*** Opening of Given data ***
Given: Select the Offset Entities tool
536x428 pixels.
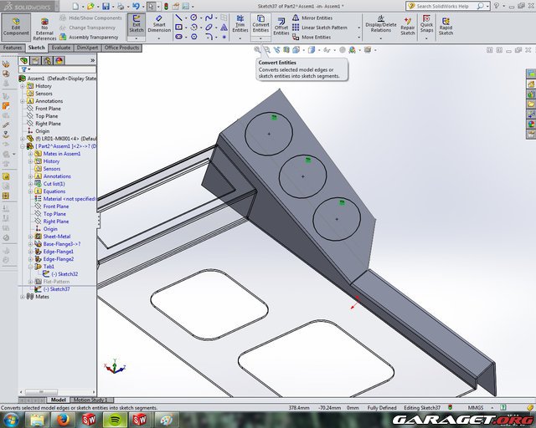Looking at the screenshot, I should tap(281, 25).
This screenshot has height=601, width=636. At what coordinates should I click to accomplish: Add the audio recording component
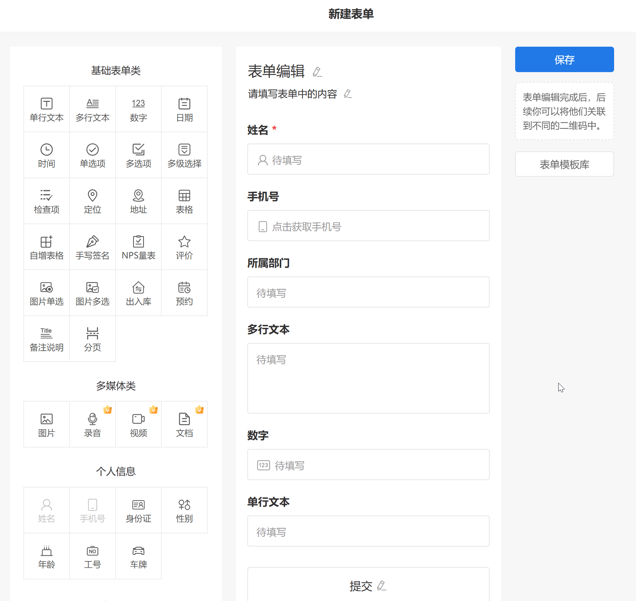(93, 425)
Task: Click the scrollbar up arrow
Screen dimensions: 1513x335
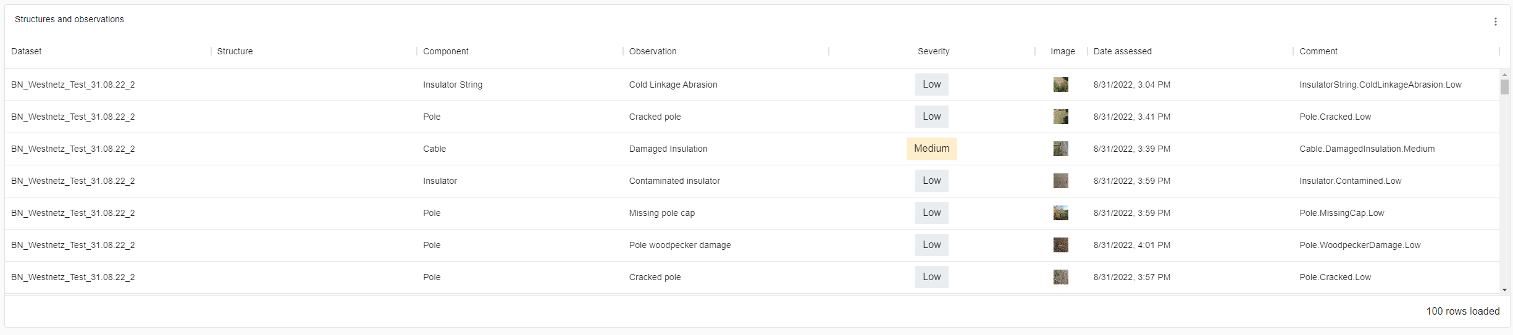Action: 1504,75
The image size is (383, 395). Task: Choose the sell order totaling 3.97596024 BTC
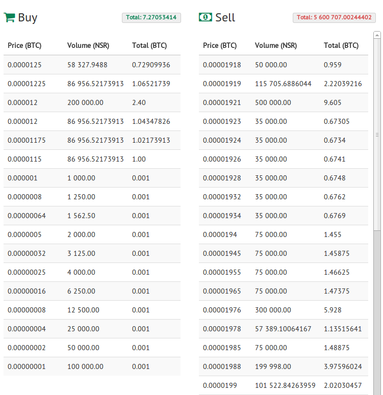tap(284, 366)
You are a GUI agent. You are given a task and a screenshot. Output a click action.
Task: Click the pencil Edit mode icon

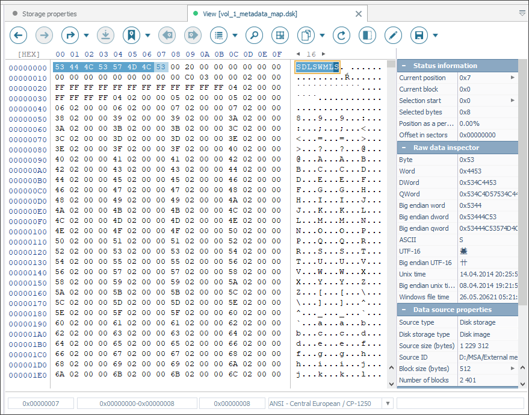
*** Close of Given data ***
→ What you should do: Using the listing above, write out exactly the lines from the one that holds "This screenshot has" through the last line, both included, and omit pictures.

→ Written solution:
This screenshot has height=601, width=636. At what coordinates should I click to accomplish: Add the audio recording component
(93, 425)
Task: Click the scrollbar up arrow
Screen dimensions: 1513x335
Action: 1504,75
The image size is (383, 395). Task: Choose the sell order totaling 3.97596024 BTC
tap(284, 366)
You are a GUI agent. You are given a task and a screenshot. Output a click action.
Task: Click the pencil Edit mode icon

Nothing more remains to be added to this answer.